[Supplied records start]
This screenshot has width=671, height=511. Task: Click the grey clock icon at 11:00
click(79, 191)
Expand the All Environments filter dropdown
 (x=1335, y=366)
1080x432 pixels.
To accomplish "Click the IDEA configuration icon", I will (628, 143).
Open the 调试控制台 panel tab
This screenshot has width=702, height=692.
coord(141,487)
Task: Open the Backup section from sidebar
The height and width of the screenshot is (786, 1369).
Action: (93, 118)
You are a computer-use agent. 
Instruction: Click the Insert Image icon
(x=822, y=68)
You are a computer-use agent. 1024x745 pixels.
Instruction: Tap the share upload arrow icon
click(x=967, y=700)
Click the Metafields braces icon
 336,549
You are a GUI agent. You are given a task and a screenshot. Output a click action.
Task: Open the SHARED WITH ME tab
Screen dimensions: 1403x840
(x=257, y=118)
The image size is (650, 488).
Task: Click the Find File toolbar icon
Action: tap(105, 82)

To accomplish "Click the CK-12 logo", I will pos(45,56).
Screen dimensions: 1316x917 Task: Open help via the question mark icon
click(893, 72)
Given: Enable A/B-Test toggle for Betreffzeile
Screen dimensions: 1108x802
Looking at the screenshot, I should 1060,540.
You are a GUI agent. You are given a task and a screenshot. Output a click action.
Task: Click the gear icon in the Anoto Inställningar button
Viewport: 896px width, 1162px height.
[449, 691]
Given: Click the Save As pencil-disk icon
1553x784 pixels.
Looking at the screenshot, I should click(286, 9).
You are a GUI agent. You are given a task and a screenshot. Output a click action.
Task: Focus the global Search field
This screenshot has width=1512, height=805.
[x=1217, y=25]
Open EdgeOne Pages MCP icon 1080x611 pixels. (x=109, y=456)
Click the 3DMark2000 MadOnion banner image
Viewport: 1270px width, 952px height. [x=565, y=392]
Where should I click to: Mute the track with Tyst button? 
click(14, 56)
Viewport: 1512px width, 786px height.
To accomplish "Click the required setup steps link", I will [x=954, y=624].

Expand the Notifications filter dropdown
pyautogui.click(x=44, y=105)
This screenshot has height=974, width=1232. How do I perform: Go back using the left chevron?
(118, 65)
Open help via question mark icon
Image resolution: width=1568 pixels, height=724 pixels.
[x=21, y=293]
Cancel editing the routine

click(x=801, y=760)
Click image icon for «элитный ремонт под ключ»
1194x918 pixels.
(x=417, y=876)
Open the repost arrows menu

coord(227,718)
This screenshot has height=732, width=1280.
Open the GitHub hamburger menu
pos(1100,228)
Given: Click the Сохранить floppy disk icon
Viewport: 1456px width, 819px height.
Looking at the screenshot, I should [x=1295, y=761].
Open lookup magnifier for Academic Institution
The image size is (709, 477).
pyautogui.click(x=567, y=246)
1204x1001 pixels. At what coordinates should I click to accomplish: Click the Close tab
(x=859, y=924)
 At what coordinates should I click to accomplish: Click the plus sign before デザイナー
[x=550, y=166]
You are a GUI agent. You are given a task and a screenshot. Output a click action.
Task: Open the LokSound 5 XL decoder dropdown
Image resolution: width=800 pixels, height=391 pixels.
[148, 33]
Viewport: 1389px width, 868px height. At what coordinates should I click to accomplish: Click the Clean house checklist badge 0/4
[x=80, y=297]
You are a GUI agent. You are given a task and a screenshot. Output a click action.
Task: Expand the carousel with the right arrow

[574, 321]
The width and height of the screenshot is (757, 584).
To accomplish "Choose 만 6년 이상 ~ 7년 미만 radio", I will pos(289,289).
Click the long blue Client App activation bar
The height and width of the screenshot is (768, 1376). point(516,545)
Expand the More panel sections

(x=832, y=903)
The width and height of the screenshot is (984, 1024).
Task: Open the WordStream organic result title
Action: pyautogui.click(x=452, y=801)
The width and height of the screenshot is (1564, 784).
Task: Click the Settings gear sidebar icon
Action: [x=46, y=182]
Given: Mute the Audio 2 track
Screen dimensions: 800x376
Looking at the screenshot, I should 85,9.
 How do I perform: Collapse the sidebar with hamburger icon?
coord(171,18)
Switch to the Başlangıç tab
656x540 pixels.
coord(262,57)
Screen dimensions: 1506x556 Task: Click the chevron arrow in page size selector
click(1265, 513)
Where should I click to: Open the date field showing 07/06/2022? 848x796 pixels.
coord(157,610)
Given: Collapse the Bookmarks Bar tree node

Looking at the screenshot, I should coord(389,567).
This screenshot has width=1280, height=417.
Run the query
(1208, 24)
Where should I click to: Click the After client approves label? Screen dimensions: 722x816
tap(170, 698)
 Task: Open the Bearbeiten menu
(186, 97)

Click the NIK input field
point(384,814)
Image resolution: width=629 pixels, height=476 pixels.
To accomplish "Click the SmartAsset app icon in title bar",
[Supplied records end]
Aim of the task — List each line of the entries above that contains the string "chevron". Case counts.

Correct result —
This screenshot has height=974, width=1232. How do I perform: Go back using the left chevron?
Screen dimensions: 1506x556 Task: Click the chevron arrow in page size selector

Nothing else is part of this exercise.